[[ Dataset excerpts, beginning ]]

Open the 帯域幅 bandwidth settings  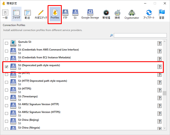click(x=106, y=14)
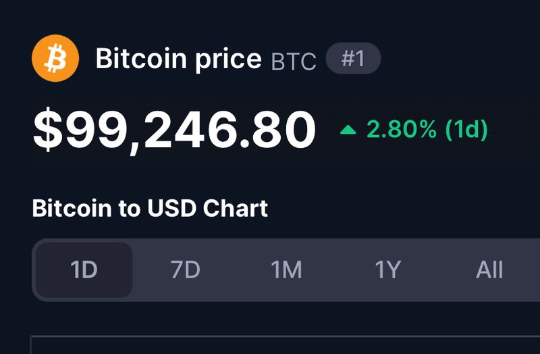Click the 2.80% change percentage

click(x=401, y=130)
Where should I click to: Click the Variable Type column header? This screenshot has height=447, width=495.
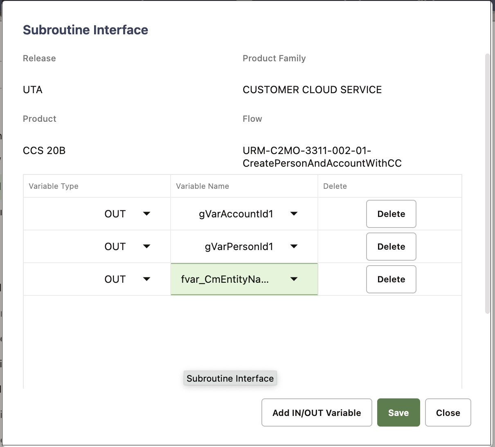(x=54, y=186)
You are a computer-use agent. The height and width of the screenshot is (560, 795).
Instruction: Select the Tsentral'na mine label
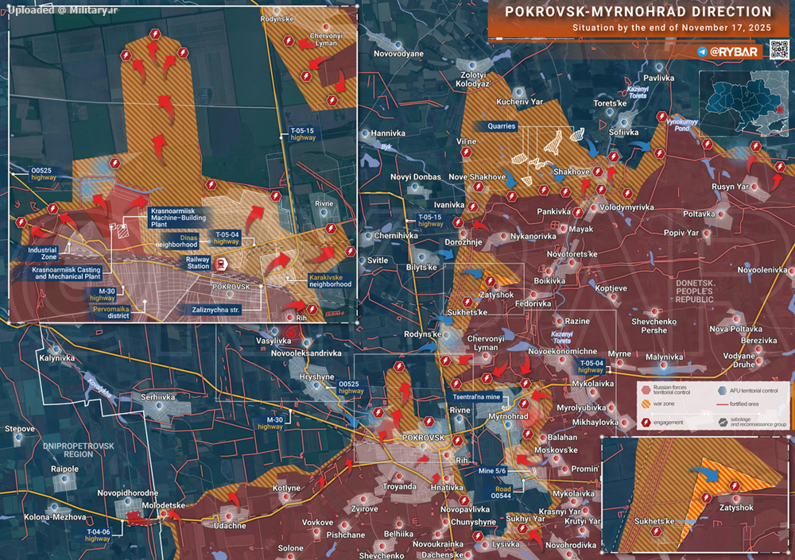pos(476,397)
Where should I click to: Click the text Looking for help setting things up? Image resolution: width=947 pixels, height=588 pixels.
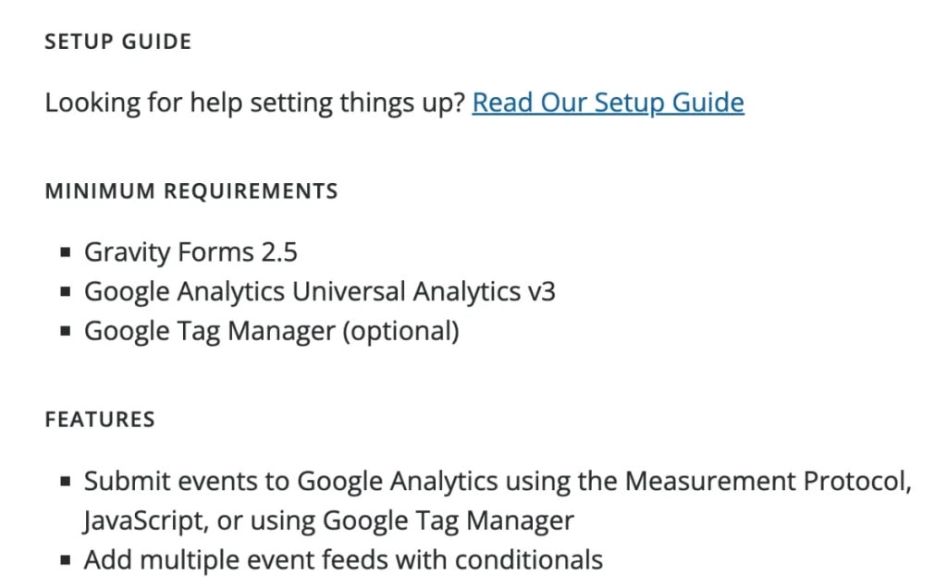[x=255, y=103]
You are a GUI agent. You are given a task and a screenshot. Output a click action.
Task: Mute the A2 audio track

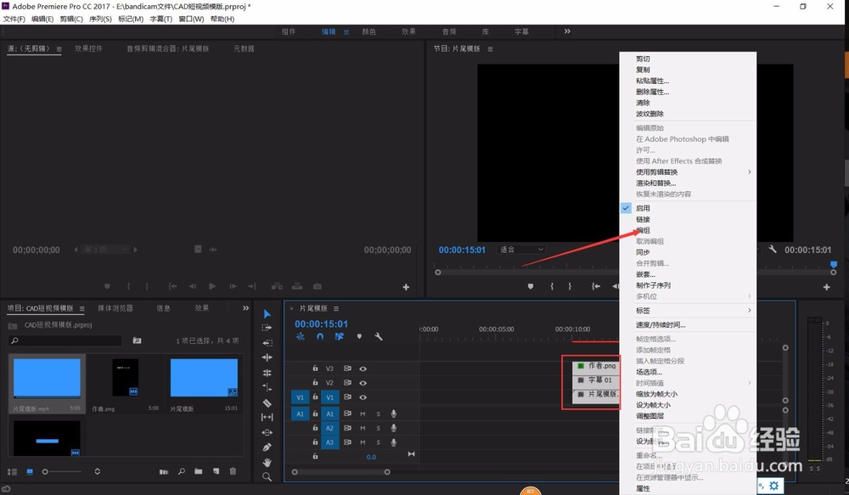pos(363,428)
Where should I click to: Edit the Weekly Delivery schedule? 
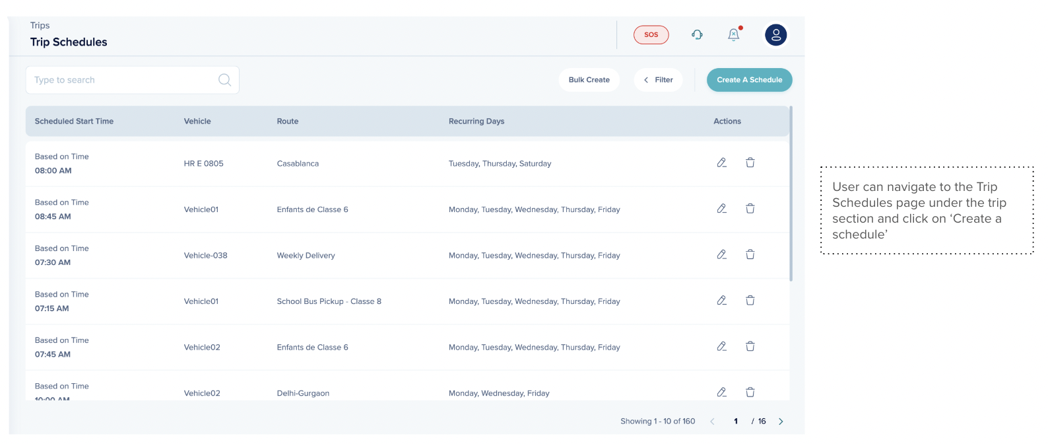[x=721, y=254]
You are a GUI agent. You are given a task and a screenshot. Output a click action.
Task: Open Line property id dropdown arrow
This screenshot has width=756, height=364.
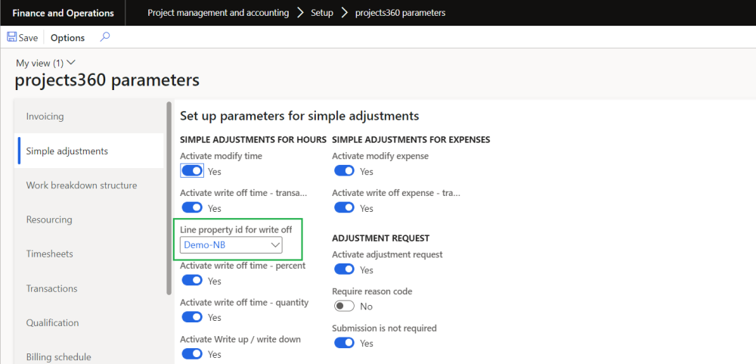pos(274,245)
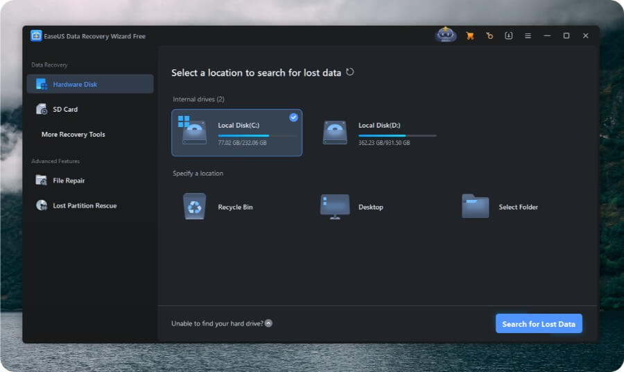The height and width of the screenshot is (372, 624).
Task: Click the Search for Lost Data button
Action: click(539, 324)
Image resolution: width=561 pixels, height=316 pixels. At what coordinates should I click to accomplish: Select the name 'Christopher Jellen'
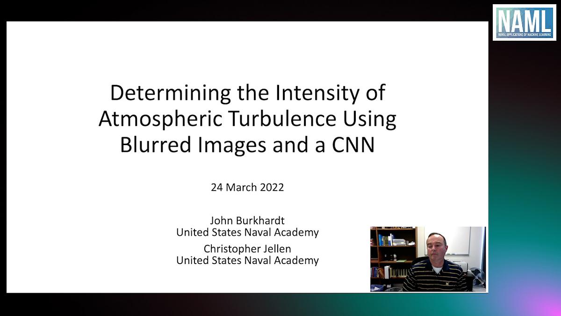(247, 250)
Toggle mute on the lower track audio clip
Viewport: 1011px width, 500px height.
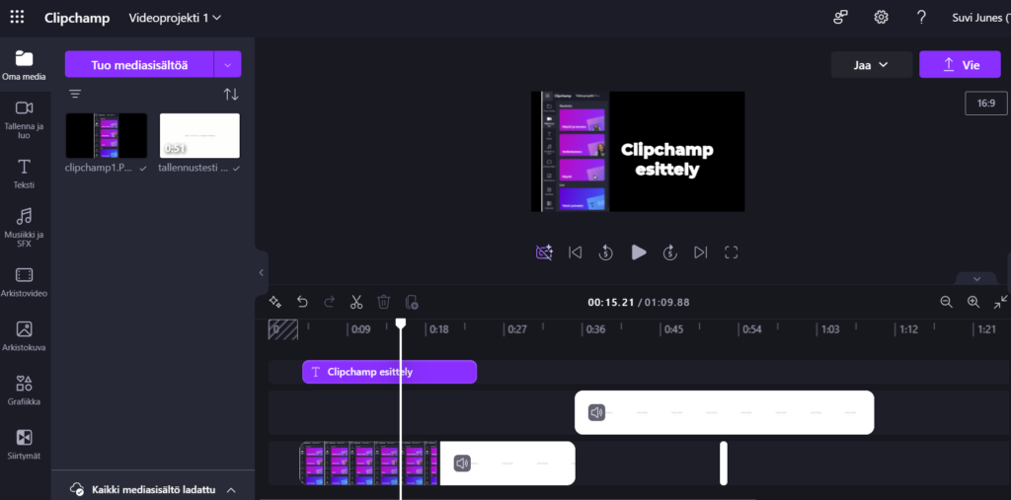(x=462, y=464)
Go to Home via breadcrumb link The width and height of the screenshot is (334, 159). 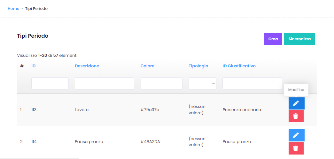[x=13, y=9]
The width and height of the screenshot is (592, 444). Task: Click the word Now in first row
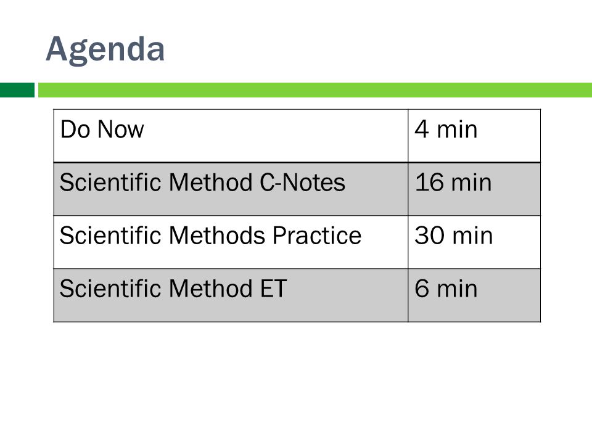121,130
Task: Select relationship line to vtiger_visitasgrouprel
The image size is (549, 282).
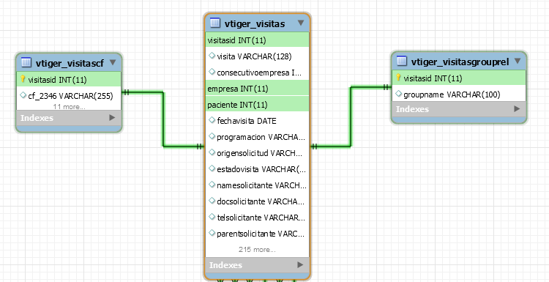Action: (x=351, y=116)
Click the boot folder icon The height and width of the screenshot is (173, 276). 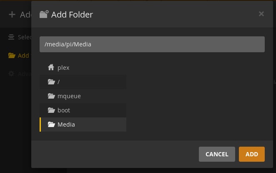(x=51, y=110)
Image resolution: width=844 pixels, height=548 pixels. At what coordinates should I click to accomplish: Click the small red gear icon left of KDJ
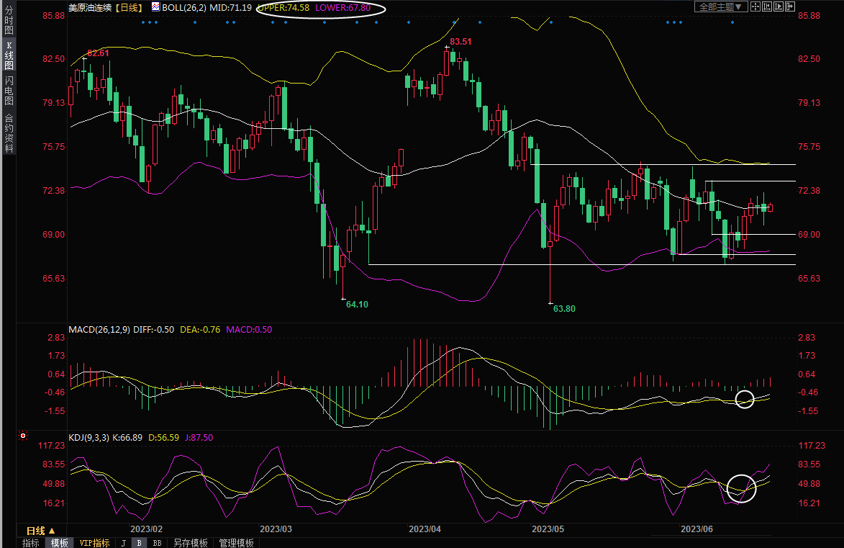[x=23, y=436]
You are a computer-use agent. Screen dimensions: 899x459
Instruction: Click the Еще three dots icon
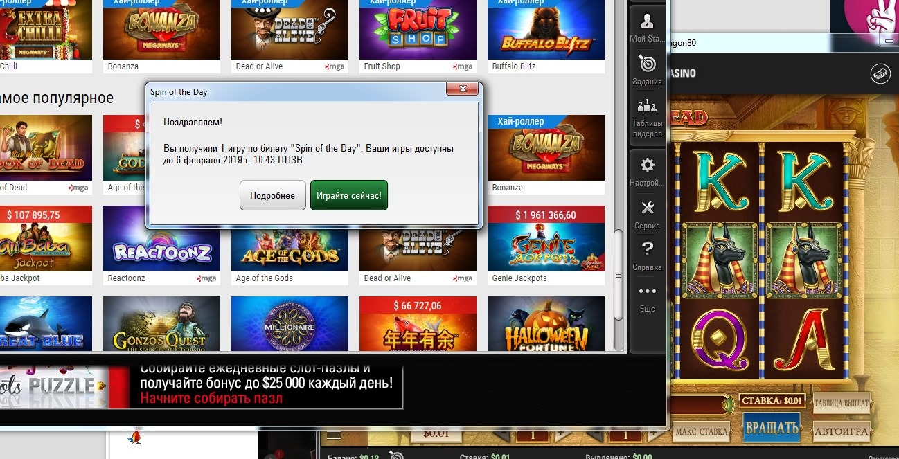647,291
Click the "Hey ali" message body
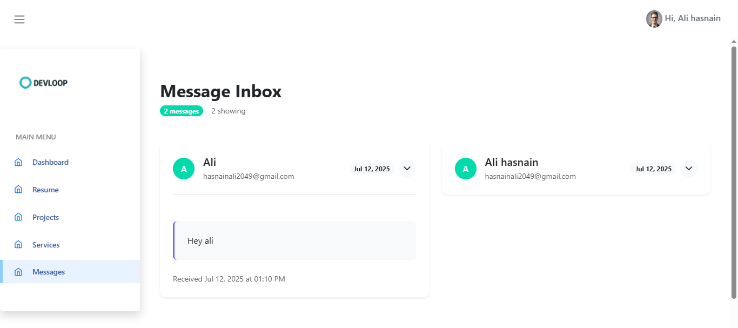 click(294, 240)
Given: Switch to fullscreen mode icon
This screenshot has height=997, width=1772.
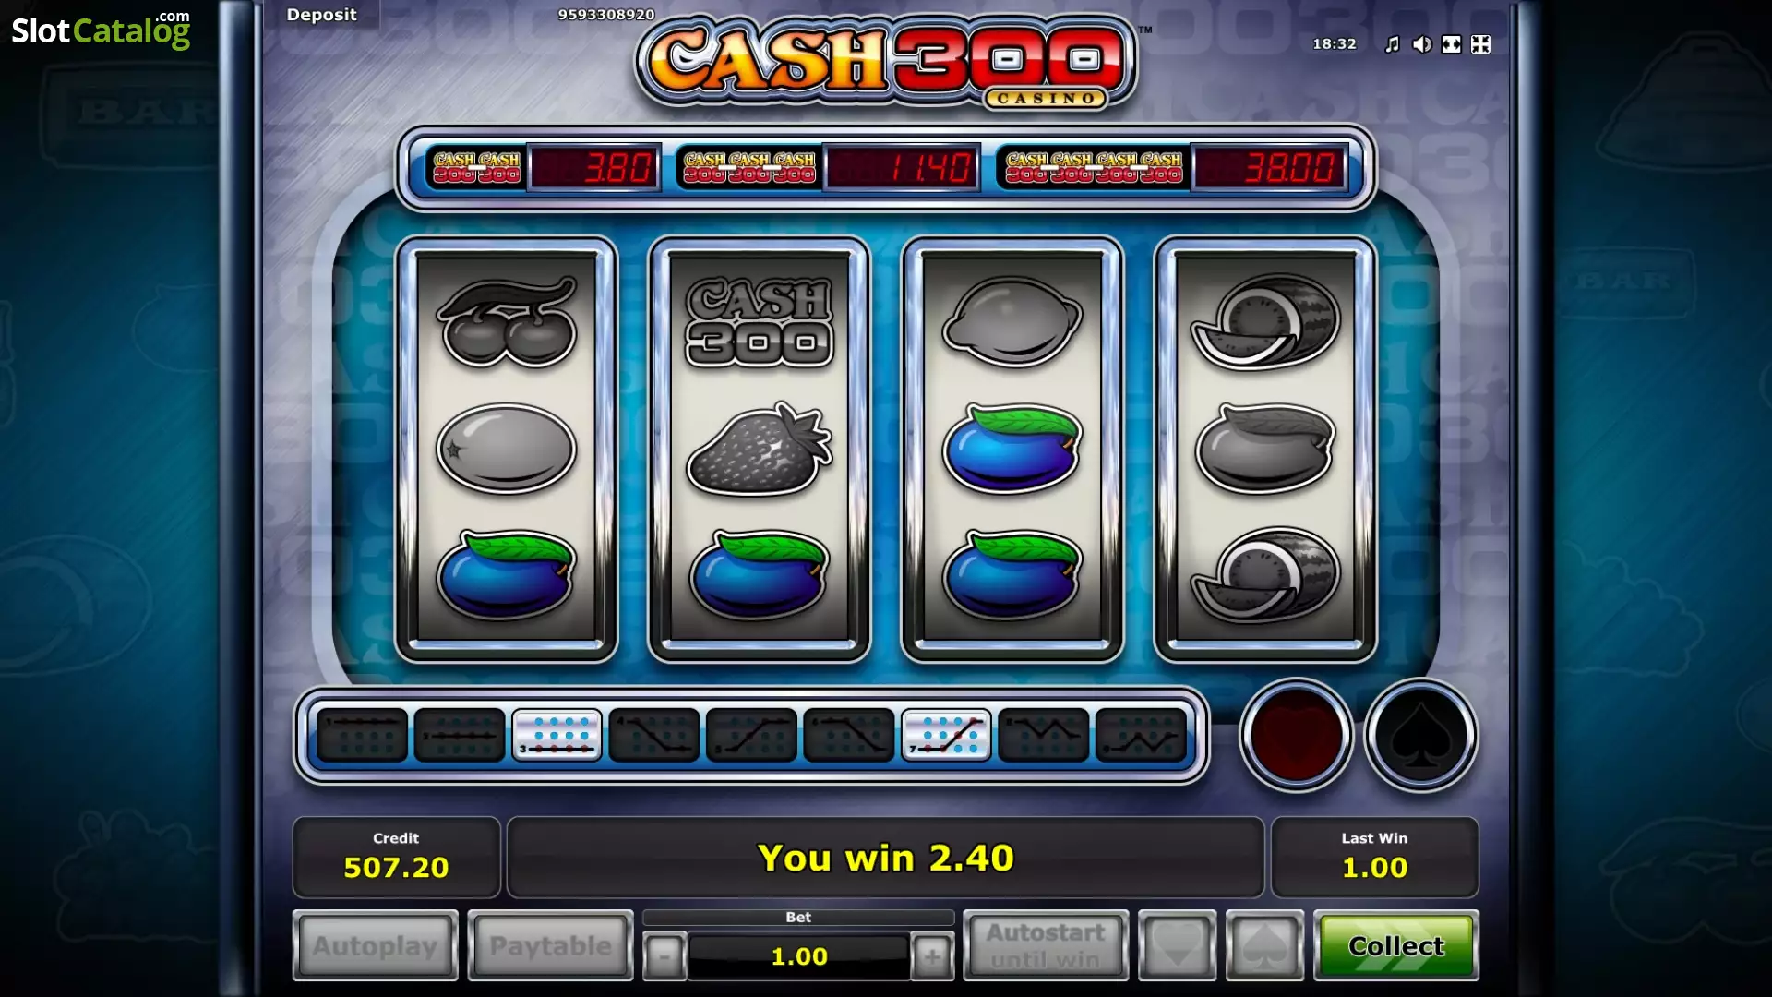Looking at the screenshot, I should (1451, 44).
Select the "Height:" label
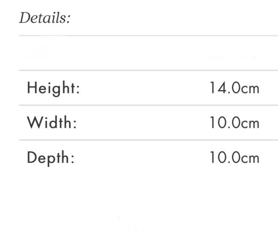 tap(54, 88)
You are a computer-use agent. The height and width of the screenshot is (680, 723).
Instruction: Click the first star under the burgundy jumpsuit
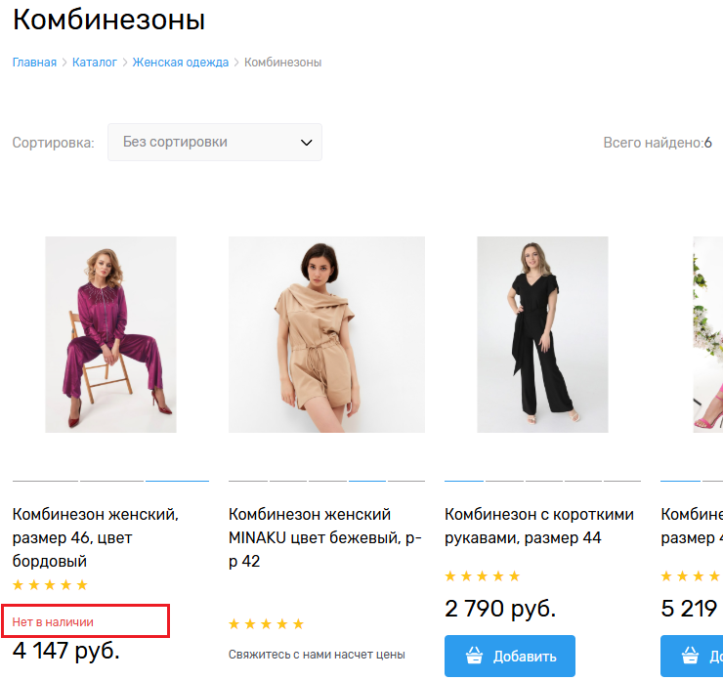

[[ Dataset excerpts, end ]]

Exercise goal: Each line of the data that holds "agent" should be copied.

Answer to the problem:
You are a computer-use agent. The height and width of the screenshot is (560, 795).
You are a GUI agent. You are given a task and a screenshot. Output a click action.
You are a GUI agent. You are given a task and a screenshot. Output a click action.
You are a computer-use agent. Screen dimensions: 899x459
You are a computer-use agent. The height and width of the screenshot is (680, 723).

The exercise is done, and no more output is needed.